Setibanya mereka di kediaman Mas Aksa.
Mereka tidak menyangka jika Aksa memiliki rumah yang cukup besar dengan pekarangan yang luas, rumah Joglo Modern. Keren ya... Walau memiliki rumah yang sebesar ini, dia selalu menghemat untuk segalanya.
"Masuknya pakai salam!" Peringatnya sebelum melangkah masuk.
"Assalamualaikum, ya ahli kubur!!" Mas Raden dengan tas yang ia tenteng.
"Lambemu lho Mas..." (Mulutmu loh Mas...) Caelan menegurnya yang hanya dibalas dengan cengiran.
"Sa, ndue catur tah awamu?" (Sa, ternyata kamu punya catur?)
"Pakai aja, asal jangan berantakan!"
Raden dahulu sering mengajak Bapak untuk duel main catur, dan selalu menang. Ya, karena Bapak selalu mengalah agar Raden senang dan Bapak akan membelikan Bakpia sebagai hadiahnya.
Renjana, Mas Adnan, dan Mas Seno masih di luar. Sibuk merapikan barang bawaan yang mereka bawa dari Jogja.
"Mau taruh di mana, Mas?"
"Di situ aja, kali ya?" menunjuk meja kayu yang ada di teras rumah.
Renjana pun berusaha membantu, sepertinya tak sesuai dengan dugaannya. Kardus yang hendak ia angkat lebih berat dari yang ia kira.
"Sini!" Arseno yang hendak mengambil alih kardus yang diangkat Renjana.
"Gak usah."
"Itu berat, Re..." helaan napasnya tersamar.
"Gak papa, gak usah maksa!"
Sesungguhnya itu cukup membuat tangannya kesemutan, tapi Renjana masih setia mempertahankan gengsinya. Harusnya ditinggal saja, amarah yang menguasai pikiran itu tidaklah baik.
Hembusan napas berat keluar dari mulut Mas Adnan, ketika ia menyaksikan perselisihan keduanya. Mas Adnan paham akan sikap gadis itu, ia paham jika Mas Seno terlalu menyakitkan untuk dipandang Renjana saat ini.
"Rea, Rea..."
"Wanita itu Makmum dan Pria itu imamnya..." serunya seraya mengankat satu tandan pisang dan berjalan selaras dengan Renjana.
"Terus?"
"Kalau gak mau jadi makmumnya Seno, ikuti aja kataku!"
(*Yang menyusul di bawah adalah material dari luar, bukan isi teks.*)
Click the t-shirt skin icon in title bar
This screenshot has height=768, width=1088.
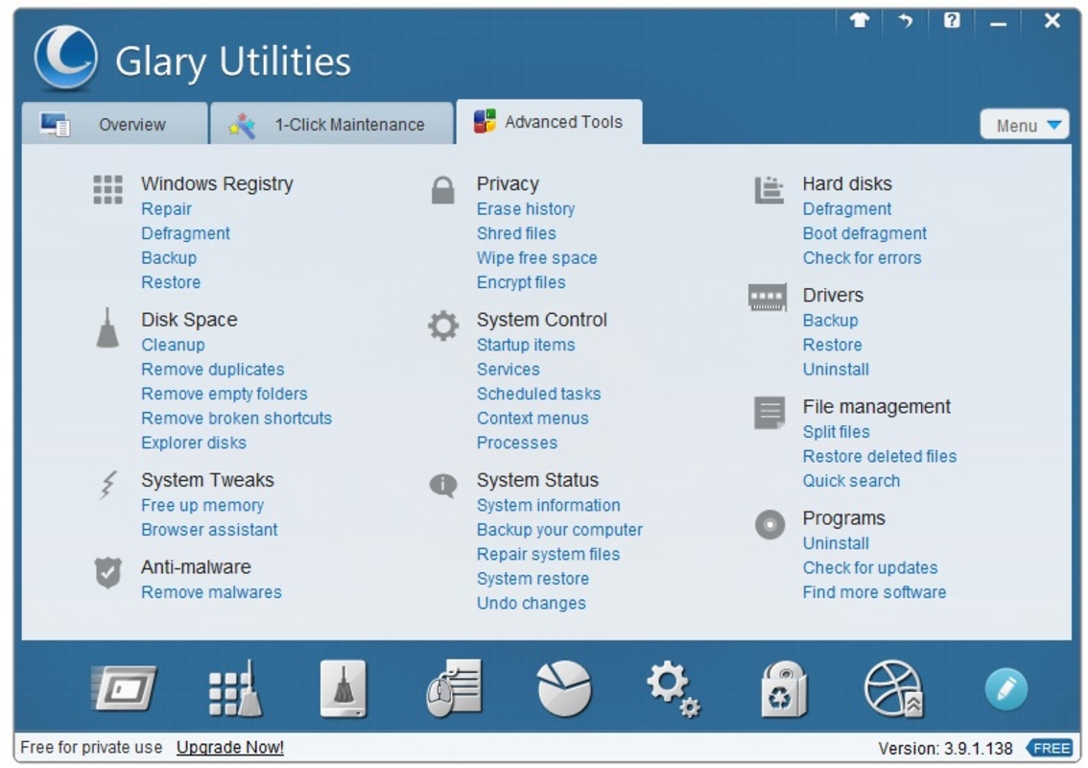click(859, 21)
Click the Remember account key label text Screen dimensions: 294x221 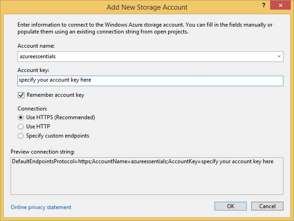(55, 95)
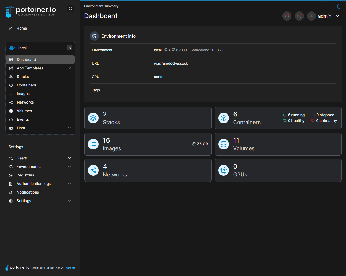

Renjana memandang sekilas Mas Seno, masih ada gumpalan rasa sakit yang memenuhi hatinya bersama dongkol. "Hmm..."
"Apa tuh maksudnya?" tanyanya seraya dicubit hidung mancung gadis itu.
"Katanya suruh ikutin kata Mas Adnan?"
"Ya udah, iyaa aku manut!" *Manut = Nurut.
"Mau?" hanya dibalas anggukan oleh Renjana.
"InyaAllah, aku akan jadi imam dan kepala keluarga yang baik buat keluarga kita..."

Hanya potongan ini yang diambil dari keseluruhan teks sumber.